The first wolf lunged at her. She dodged, leaping to the side. Its teeth snapped a hair’s breadth from her arm. She hit a rock just right, sending it tumbling. It made a loud clatter. The wolves paused — and in that moment, the trap worked.
Hidden branches above shifted as Kade sprang from the roots, clawing down at the nearest wolf. The creature yelped and recoiled, giving Mara a chance to leap onto a fallen log, sliding across the river’s surface. Her boots skidded, water spraying. She barely held her balance, but it worked.
The wolves snapped at the log, jaws missing by inches. One faltered, slipping into the cold river. The others circled, snarling, confused.
Mara crouched low on the log, watching as the trap she and Kade had set pulled them exactly where she wanted: toward the false tracks, away from their real escape route.
She felt a surge of triumph. For once, fear wasn’t controlling her. She was controlling fear.
But the victory was short-lived.
A growl, low and guttural, came from behind her — not the wolves, not Kade. Something larger. Older. The Alpha himself. Mara’s stomach clenched.
He had tracked her. Not blindly, not by mistake. He knew.
The riverbank shook as he stepped into view. His eyes, gold and cold as steel, locked on her.
“Clever,” he said, voice echoing. “But cleverness only delays the inevitable.”
Mara’s heart froze, but she didn’t move. Not yet.
Kade appeared beside her, teeth bared, muscles taut. “We’re not letting him take her,” he growled.
The Alpha’s gaze flicked to Kade, then back to Mara. “Two can play the game,” he said, and in the next instant, his form blurred, faster than the eye could follow.
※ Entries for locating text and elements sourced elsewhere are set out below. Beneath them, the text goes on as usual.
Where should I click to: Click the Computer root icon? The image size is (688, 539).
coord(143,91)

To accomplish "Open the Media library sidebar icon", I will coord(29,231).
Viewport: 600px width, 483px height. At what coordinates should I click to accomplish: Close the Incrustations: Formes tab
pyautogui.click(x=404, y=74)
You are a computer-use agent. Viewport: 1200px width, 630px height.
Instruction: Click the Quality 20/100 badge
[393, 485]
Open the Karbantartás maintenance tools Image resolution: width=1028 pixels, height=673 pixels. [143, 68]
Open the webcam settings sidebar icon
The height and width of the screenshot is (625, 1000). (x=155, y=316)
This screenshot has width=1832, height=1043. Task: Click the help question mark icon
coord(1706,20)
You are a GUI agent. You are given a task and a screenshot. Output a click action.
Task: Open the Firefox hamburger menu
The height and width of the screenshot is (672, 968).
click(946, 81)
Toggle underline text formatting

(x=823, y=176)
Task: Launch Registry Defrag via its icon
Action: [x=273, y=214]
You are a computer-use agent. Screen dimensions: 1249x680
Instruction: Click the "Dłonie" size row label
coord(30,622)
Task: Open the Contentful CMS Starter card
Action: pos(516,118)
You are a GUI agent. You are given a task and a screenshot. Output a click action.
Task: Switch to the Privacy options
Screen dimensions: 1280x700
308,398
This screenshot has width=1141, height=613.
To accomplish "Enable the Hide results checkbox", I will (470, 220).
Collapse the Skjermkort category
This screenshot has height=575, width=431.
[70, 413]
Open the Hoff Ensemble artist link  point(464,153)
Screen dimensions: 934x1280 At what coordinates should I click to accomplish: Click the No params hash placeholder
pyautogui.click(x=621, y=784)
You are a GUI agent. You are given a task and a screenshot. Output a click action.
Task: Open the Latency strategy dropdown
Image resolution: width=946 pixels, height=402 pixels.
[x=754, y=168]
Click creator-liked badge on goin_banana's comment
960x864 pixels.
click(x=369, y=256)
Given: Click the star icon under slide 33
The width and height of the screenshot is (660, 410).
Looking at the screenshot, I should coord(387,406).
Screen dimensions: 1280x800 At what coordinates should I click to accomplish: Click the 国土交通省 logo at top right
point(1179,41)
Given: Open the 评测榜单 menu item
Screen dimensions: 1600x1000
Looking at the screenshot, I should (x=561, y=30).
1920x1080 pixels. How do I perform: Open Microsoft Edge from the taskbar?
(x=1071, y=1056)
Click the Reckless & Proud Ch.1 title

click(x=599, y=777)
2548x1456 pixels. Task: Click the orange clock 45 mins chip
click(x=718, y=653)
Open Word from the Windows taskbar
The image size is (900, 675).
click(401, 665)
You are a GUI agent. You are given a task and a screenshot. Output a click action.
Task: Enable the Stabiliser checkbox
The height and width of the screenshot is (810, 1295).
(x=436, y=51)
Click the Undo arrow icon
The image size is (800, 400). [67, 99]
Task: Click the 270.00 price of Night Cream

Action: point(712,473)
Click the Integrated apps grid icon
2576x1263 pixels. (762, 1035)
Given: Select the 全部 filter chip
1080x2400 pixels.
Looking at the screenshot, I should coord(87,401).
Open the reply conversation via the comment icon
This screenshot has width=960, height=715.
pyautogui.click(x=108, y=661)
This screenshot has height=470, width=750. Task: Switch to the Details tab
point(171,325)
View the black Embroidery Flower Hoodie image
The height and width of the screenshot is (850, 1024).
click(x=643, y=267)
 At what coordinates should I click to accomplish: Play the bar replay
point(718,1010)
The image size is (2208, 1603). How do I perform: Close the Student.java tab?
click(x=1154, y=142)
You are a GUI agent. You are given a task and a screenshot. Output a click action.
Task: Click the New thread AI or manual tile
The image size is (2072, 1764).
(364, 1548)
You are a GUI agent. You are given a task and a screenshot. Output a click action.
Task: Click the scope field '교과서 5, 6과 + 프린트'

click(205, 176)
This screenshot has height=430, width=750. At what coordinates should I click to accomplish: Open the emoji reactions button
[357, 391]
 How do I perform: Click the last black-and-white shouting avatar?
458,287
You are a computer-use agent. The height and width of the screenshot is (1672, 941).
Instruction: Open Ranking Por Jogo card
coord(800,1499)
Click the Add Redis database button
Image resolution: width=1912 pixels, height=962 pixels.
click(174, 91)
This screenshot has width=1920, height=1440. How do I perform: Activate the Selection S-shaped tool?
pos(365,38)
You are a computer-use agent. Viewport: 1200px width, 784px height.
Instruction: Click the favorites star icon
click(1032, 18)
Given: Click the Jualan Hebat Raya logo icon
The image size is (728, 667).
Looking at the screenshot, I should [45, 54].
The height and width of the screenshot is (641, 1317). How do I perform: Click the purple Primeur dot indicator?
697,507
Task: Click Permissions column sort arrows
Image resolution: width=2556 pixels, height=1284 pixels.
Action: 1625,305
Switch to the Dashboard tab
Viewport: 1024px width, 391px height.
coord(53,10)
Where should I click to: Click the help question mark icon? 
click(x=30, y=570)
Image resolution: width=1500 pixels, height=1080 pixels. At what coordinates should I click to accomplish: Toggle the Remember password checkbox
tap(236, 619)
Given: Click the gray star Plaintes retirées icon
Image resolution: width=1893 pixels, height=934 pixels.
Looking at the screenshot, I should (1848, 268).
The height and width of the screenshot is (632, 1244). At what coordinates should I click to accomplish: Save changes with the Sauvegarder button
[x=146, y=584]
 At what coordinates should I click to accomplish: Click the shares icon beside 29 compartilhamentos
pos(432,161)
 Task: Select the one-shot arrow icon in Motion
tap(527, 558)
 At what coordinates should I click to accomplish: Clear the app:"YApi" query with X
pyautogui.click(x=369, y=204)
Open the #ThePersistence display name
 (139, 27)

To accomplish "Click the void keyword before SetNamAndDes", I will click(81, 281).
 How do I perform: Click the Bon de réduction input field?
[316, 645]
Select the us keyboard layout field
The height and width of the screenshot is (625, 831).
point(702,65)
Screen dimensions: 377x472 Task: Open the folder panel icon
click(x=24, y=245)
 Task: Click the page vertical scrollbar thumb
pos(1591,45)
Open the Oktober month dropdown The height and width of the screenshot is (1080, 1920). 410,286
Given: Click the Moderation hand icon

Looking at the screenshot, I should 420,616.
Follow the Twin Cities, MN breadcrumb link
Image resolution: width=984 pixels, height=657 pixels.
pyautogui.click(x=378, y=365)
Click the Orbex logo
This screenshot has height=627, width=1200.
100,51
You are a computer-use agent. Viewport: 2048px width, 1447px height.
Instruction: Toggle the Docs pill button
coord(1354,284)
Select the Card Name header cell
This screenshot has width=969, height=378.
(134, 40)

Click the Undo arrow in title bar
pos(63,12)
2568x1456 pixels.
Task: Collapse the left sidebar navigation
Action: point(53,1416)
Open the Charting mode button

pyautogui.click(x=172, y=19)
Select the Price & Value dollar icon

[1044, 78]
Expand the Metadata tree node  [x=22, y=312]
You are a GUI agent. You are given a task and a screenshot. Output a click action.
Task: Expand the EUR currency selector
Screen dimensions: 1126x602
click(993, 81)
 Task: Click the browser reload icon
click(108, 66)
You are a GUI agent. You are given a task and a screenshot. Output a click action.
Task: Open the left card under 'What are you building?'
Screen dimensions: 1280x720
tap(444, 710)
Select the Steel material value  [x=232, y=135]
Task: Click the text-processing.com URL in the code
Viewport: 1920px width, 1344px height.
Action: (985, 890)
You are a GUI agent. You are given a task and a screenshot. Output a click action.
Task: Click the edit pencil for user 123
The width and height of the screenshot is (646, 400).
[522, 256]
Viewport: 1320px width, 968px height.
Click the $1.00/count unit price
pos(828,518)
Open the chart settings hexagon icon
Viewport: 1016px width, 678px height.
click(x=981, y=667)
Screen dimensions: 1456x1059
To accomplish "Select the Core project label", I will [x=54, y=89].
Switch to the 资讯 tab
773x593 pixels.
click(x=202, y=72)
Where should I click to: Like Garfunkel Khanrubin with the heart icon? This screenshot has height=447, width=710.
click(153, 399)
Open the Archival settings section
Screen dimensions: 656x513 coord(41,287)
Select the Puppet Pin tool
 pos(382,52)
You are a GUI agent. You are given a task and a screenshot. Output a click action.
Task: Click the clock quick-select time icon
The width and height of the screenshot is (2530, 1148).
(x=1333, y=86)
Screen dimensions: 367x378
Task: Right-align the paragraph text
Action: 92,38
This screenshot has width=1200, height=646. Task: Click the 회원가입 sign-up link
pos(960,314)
The hunt had escalated from simple pursuit to a deadly game of cat and mouse — one in which mistakes meant death.
Mara’s mind raced. This was no longer survival. This was war.
The Alpha circled, calculating, testing. Mara took a deep breath, letting the cold river water bite her skin, letting it focus her thoughts. Every movement, every decision, had to be perfect.
If she slipped. If she hesitated. If she doubted.
They would kill her.
And Kade too.
But she had something the pack underestimated: her mind.
She let herself be seen again, letting her hair glint in the moonlight, shifting her weight just enough to draw attention. The Alpha lunged — and she rolled to the side, sending rocks tumbling toward him. The sound echoed, confusing him.
Kade attacked simultaneously from behind. The Alpha snarled, twisting mid-air, avoiding the strike, but now he was off-balance.
Mara felt her adrenaline spike. This was it. This was the moment she had trained her mind for.
They had drawn the Alpha into her trap.
The forest echoed with growls, snapping branches, and the hiss of water.
And Mara realized something terrifying: she wasn’t afraid anymore.
She was alive, and the hunters were learning that the prey could fight back.
The night was far from over.
But for the first time, Mara understood the truth about survival: fear could be manipulated, strength could be measured, and loyalty could create a weapon sharper than claws.
The pack might hunt her. The Alpha might strike with all his power. But Mara and Kade were no longer just fleeing.
They were ready.
And the forest itself seemed to bend to their will.